EXERCISE DIRECTIONS: Write out exactly, and only, the lines below from the line with "其它透析及透析相关产品 (279, 932)" through the line with "Производство кабельных проходок (528, 1846)"; pictures do not belong in the copy.

DATA PROVIDED:
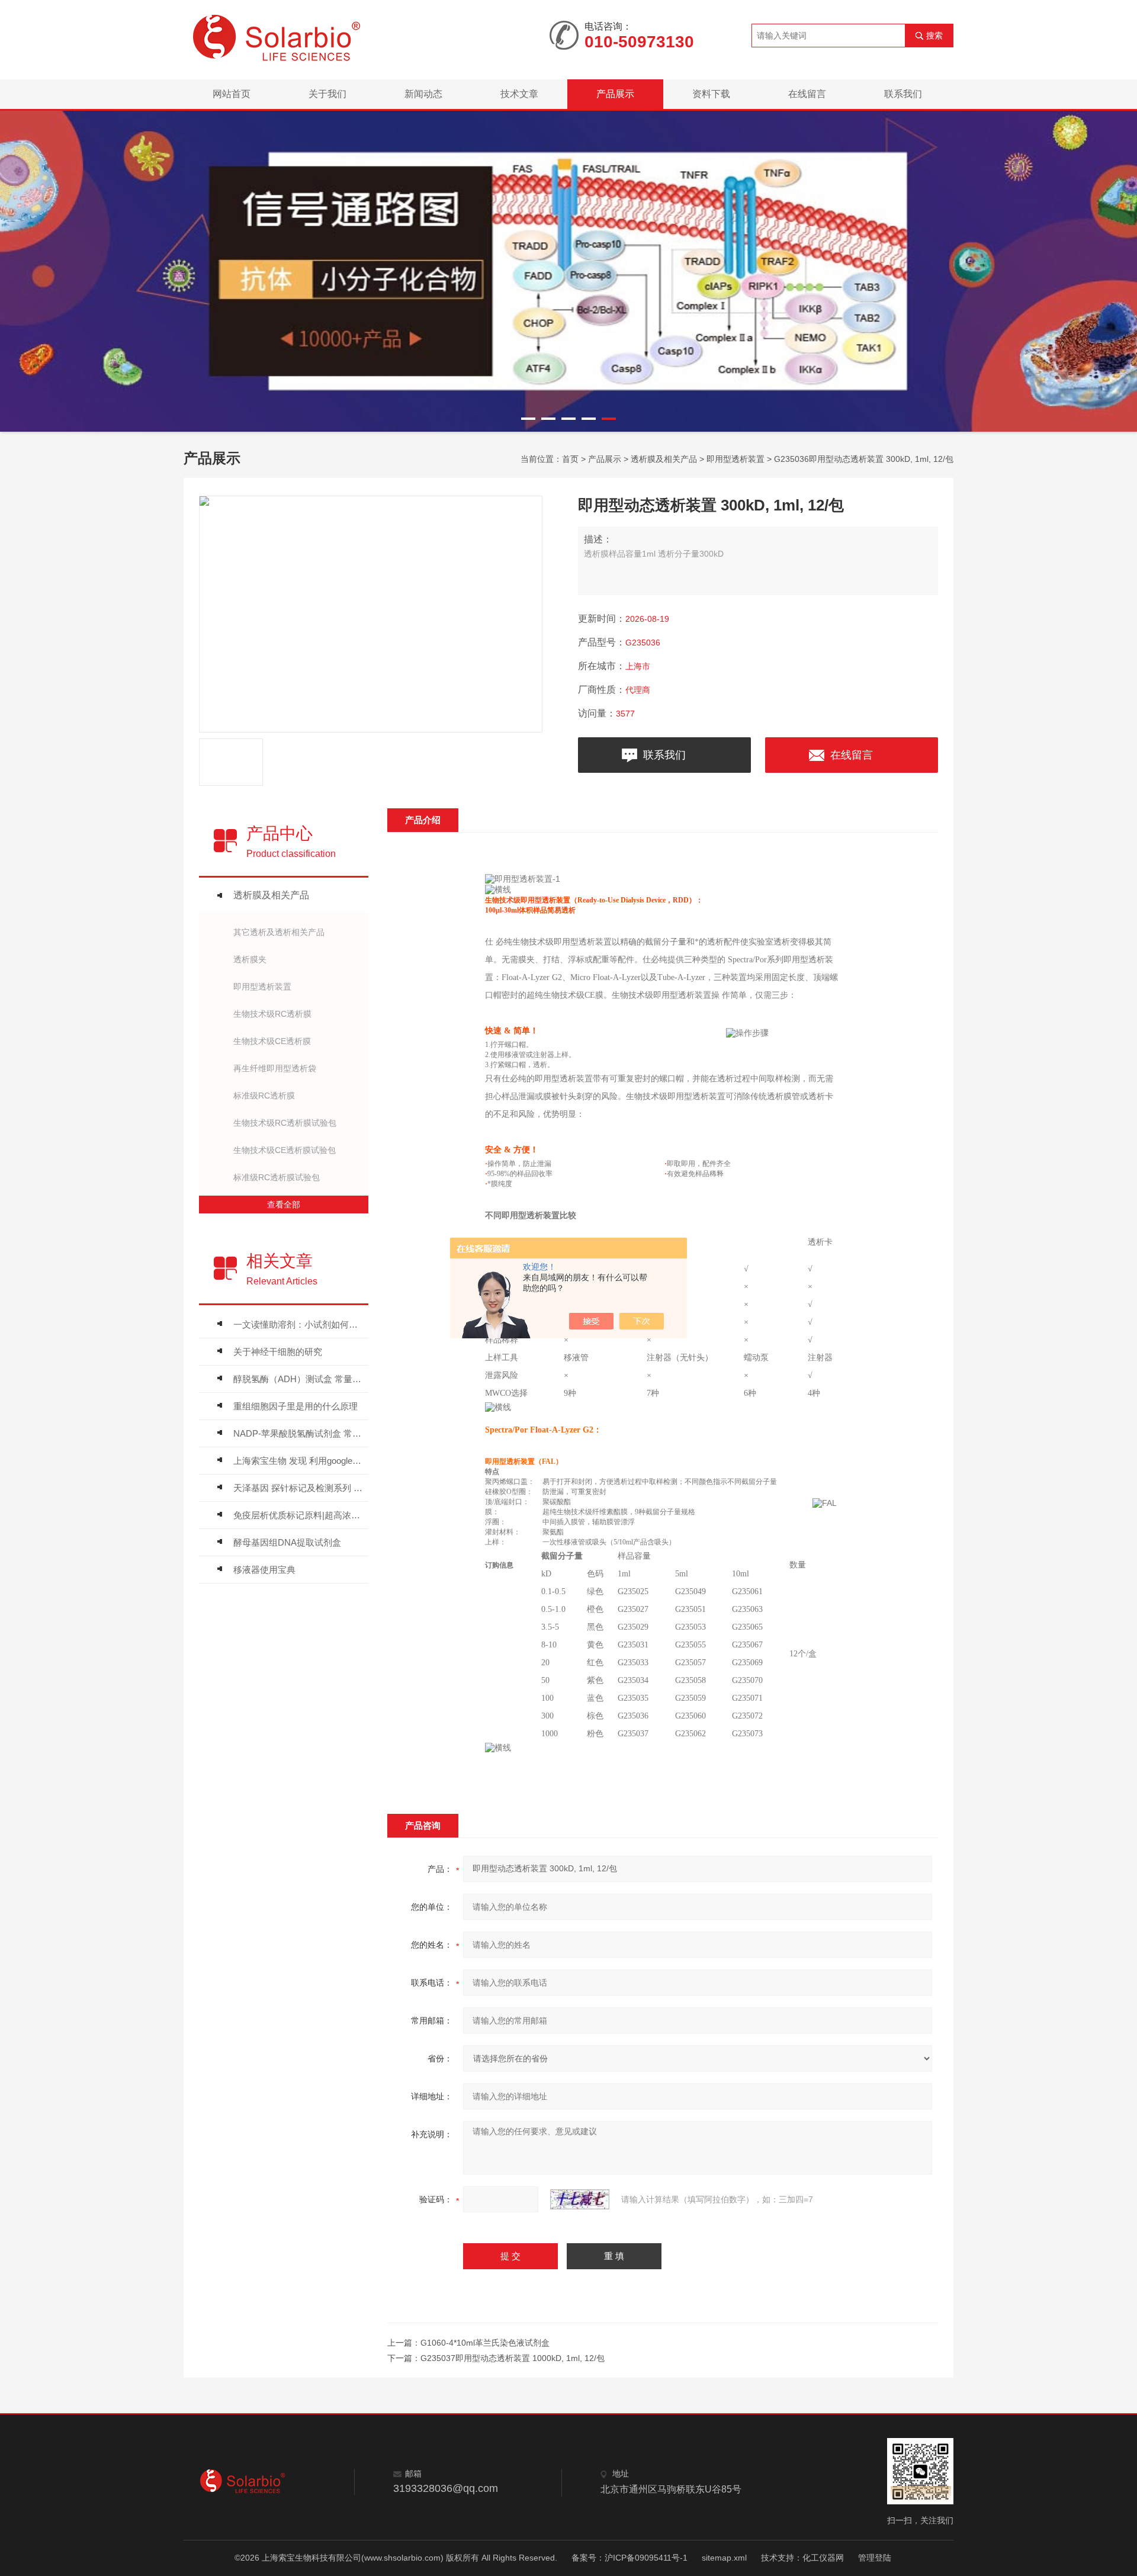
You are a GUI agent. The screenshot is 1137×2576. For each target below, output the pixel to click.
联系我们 (903, 94)
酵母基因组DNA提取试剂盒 (287, 1542)
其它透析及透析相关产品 (279, 932)
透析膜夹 (249, 959)
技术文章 (519, 94)
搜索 (934, 35)
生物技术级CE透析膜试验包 (284, 1150)
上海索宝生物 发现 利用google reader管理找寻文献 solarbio (297, 1461)
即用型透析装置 (735, 459)
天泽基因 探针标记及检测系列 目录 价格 (297, 1488)
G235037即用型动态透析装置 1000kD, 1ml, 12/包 (512, 2358)
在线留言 (807, 94)
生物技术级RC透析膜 (272, 1014)
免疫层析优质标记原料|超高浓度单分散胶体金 (297, 1515)
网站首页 (231, 94)
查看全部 (283, 1204)
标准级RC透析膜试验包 (276, 1177)
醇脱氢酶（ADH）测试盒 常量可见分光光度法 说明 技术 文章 (297, 1379)
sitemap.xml (724, 2557)
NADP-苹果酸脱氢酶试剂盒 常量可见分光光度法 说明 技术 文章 (297, 1433)
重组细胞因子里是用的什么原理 (295, 1406)
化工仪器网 (823, 2557)
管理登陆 (874, 2557)
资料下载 (711, 94)
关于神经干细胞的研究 (277, 1352)
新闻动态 (423, 94)
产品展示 (615, 94)
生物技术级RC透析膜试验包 (284, 1123)
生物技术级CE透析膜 (272, 1041)
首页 (570, 459)
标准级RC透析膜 (264, 1095)
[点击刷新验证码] (579, 2199)
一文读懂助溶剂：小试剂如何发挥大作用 (297, 1324)
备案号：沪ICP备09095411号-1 (629, 2557)
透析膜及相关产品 (664, 459)
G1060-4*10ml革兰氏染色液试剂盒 (485, 2342)
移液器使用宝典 (264, 1570)
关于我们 (327, 94)
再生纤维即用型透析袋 (274, 1068)
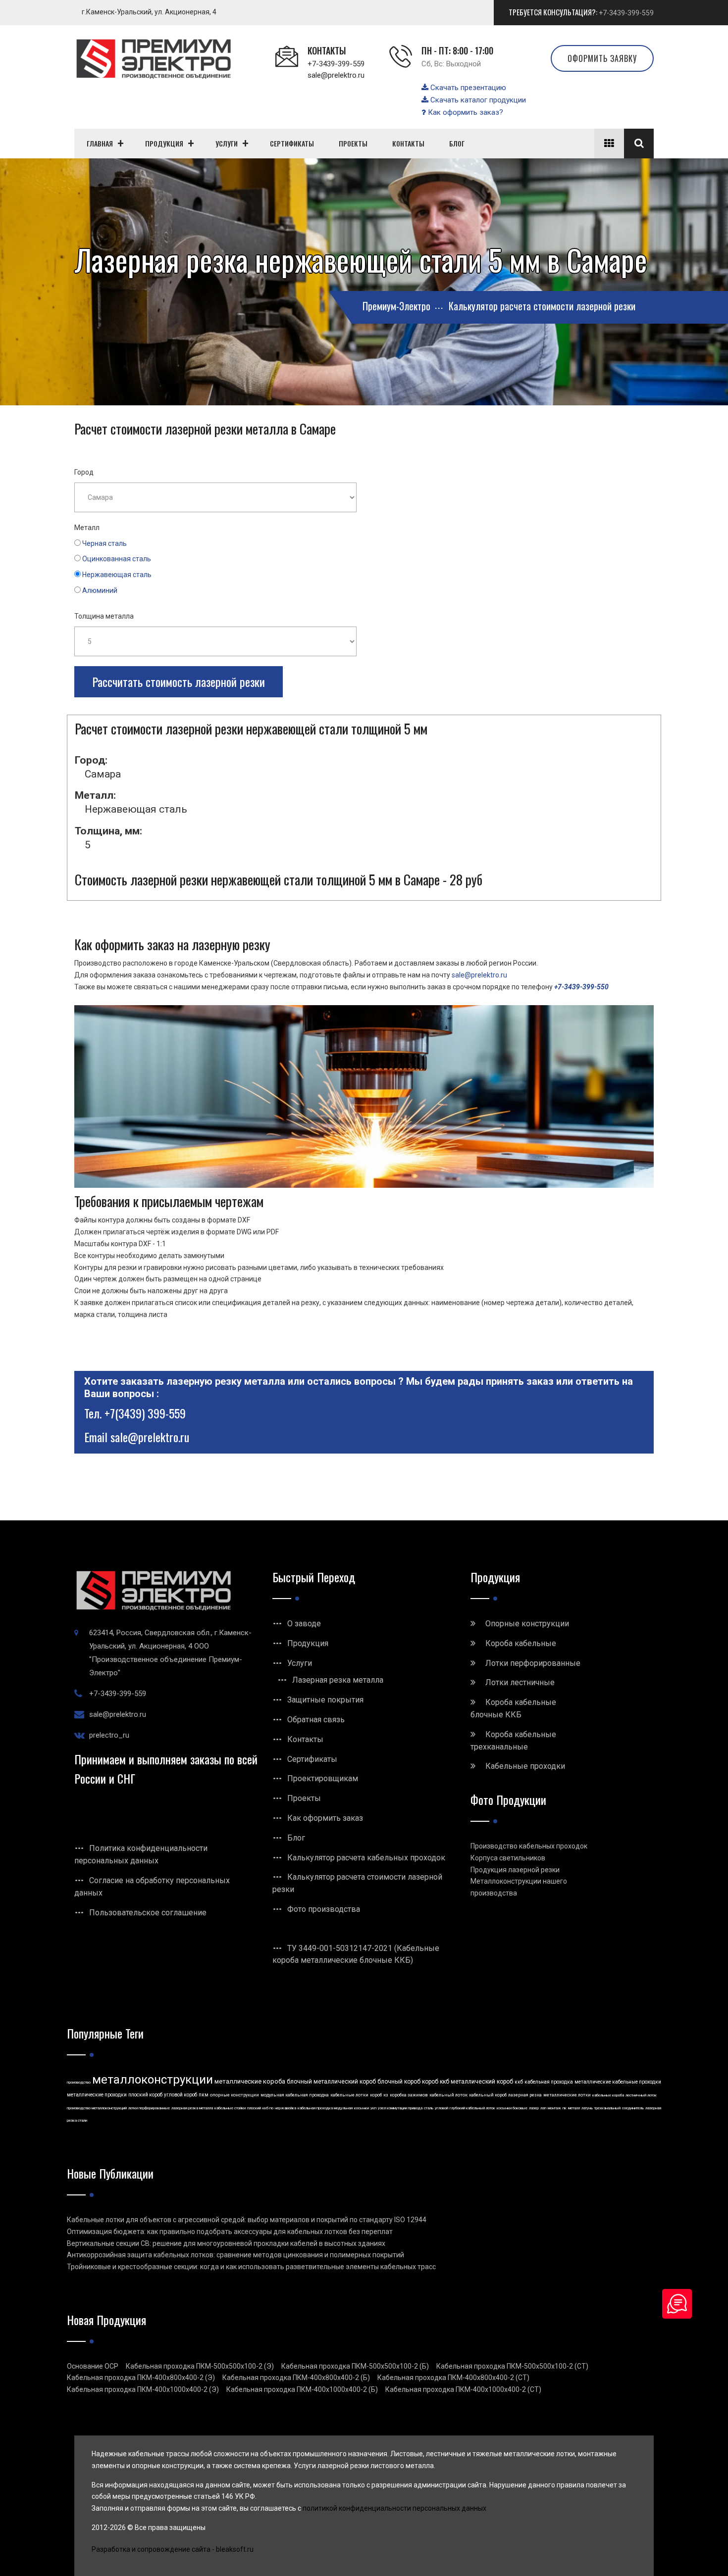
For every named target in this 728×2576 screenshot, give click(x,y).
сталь (428, 2108)
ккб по (267, 2108)
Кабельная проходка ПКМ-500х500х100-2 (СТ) (512, 2366)
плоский (254, 2108)
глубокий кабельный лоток (472, 2108)
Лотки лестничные (520, 1682)
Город (84, 472)
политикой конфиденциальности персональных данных (394, 2508)
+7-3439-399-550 (581, 987)
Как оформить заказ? (464, 112)
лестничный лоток (641, 2095)
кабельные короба (608, 2095)
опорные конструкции (234, 2094)
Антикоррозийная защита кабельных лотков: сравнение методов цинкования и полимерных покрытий (235, 2255)
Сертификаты (312, 1759)
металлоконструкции (152, 2080)
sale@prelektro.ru (336, 75)
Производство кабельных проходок (528, 1846)
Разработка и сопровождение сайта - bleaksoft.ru (173, 2549)
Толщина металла (104, 616)
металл (574, 2108)
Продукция (307, 1643)
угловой (441, 2108)
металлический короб (482, 2081)
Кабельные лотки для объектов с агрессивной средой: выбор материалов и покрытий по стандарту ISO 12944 (246, 2220)
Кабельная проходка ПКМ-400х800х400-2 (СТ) (453, 2378)
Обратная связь (316, 1719)
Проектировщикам (322, 1778)
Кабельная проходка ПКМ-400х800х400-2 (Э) (141, 2378)
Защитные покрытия (325, 1699)
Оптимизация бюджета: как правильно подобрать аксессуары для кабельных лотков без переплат (230, 2232)
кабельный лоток (448, 2094)
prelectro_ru (109, 1735)
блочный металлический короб (331, 2081)
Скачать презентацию (467, 87)
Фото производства (323, 1909)
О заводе (304, 1623)
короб (376, 2094)
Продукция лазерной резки (515, 1870)
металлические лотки (567, 2094)
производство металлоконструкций (97, 2108)
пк (565, 2108)
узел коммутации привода (400, 2108)
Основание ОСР (92, 2366)
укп (373, 2108)
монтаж (554, 2108)
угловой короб (180, 2094)
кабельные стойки (230, 2108)
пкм (203, 2094)
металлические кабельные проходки (617, 2082)
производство (79, 2082)
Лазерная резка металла (337, 1680)
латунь (587, 2108)
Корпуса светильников (507, 1858)
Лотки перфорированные (532, 1663)
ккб (519, 2082)
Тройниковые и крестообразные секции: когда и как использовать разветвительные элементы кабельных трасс (251, 2267)
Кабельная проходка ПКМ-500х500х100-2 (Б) (355, 2366)
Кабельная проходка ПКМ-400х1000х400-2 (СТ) (463, 2389)
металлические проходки (97, 2094)
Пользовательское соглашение (148, 1912)
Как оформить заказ (325, 1818)
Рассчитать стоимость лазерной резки (178, 681)
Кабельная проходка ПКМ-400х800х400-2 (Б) (296, 2378)
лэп (543, 2108)
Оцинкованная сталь (116, 559)
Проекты (304, 1798)
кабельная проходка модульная (325, 2108)
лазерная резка (525, 2094)
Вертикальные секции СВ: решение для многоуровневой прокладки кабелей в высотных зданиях (226, 2243)
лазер (534, 2108)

ANSWER SECTION:
其它透析及透析相关产品 (279, 932)
透析膜夹 (249, 959)
技术文章 (519, 94)
搜索 (934, 35)
生物技术级CE透析膜试验包 (284, 1150)
上海索宝生物 发现 利用google reader管理找寻文献 solarbio (297, 1461)
即用型透析装置 (735, 459)
天泽基因 探针标记及检测系列 目录 价格 (297, 1488)
G235037即用型动态透析装置 1000kD, 1ml, 12/包 (512, 2358)
在线留言 (807, 94)
生物技术级RC透析膜 (272, 1014)
免疫层析优质标记原料|超高浓度单分散胶体金 (297, 1515)
网站首页 (231, 94)
查看全部 (283, 1204)
标准级RC透析膜试验包 (276, 1177)
醇脱氢酶（ADH）测试盒 常量可见分光光度法 说明 技术 文章 (297, 1379)
sitemap.xml (724, 2557)
NADP-苹果酸脱氢酶试剂盒 常量可见分光光度法 说明 技术 文章 (297, 1433)
重组细胞因子里是用的什么原理 (295, 1406)
化工仪器网 (823, 2557)
管理登陆 (874, 2557)
资料下载 (711, 94)
关于神经干细胞的研究 (277, 1352)
新闻动态 (423, 94)
产品展示 (615, 94)
生物技术级RC透析膜试验包 (284, 1123)
生物技术级CE透析膜 (272, 1041)
首页 (570, 459)
标准级RC透析膜 (264, 1095)
[点击刷新验证码] (579, 2199)
一文读懂助溶剂：小试剂如何发挥大作用 (297, 1324)
备案号：沪ICP备09095411号-1 (629, 2557)
透析膜及相关产品 (664, 459)
G1060-4*10ml革兰氏染色液试剂盒 (485, 2342)
移液器使用宝典 (264, 1570)
关于我们 (327, 94)
再生纤维即用型透析袋 (274, 1068)
For every named target in this 728×2576 screenshot, give click(x,y).
сталь (428, 2108)
ккб по (267, 2108)
Кабельная проходка ПКМ-500х500х100-2 (СТ) (512, 2366)
плоский (254, 2108)
глубокий кабельный лоток (472, 2108)
Лотки лестничные (520, 1682)
Город (84, 472)
политикой конфиденциальности персональных данных (394, 2508)
+7-3439-399-550 (581, 987)
Как оформить заказ? (464, 112)
лестничный лоток (641, 2095)
кабельные короба (608, 2095)
опорные конструкции (234, 2094)
Антикоррозийная защита кабельных лотков: сравнение методов цинкования и полимерных покрытий (235, 2255)
Сертификаты (312, 1759)
металлоконструкции (152, 2080)
sale@prelektro.ru (336, 75)
Производство кабельных проходок (528, 1846)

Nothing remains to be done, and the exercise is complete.